§ **What you should do**
Present each line of the entries below that holds the word "magnifier".

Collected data
%%
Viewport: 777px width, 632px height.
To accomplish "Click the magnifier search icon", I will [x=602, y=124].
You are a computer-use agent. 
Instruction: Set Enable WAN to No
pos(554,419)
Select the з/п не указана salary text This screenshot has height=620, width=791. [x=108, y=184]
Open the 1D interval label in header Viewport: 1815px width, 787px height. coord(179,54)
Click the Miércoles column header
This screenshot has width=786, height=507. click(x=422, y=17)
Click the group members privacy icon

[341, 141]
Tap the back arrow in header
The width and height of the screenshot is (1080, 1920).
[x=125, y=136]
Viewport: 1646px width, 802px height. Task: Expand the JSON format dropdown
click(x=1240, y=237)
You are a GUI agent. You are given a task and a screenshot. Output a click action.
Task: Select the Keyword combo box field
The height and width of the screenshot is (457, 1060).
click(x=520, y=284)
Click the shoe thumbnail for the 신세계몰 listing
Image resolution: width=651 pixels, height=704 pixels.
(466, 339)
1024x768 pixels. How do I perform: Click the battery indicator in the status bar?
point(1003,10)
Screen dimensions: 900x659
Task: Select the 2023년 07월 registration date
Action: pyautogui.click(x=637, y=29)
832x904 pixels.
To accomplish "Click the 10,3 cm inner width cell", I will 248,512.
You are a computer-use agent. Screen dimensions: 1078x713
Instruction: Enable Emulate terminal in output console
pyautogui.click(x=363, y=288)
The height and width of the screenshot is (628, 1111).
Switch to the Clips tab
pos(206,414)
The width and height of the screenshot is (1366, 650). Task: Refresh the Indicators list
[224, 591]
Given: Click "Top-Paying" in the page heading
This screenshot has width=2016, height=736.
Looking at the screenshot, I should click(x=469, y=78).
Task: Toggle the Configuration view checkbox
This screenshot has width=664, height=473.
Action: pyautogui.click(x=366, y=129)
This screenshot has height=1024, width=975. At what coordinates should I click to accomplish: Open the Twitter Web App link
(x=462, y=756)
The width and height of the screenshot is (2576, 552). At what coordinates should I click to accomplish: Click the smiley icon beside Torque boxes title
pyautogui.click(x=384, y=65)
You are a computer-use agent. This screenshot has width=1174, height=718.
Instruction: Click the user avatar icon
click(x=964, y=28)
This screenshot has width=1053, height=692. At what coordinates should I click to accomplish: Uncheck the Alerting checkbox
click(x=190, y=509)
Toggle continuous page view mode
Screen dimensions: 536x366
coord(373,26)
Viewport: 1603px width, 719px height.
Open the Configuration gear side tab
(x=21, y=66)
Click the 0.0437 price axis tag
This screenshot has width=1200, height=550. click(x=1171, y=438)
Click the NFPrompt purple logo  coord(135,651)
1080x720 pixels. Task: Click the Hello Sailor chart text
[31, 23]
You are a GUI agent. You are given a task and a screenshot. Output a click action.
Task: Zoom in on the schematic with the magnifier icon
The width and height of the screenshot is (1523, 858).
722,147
%%
§ **Finished task**
To accomplish "Click the magnifier search icon", I will [x=602, y=124].
Task: Zoom in on the schematic with the magnifier icon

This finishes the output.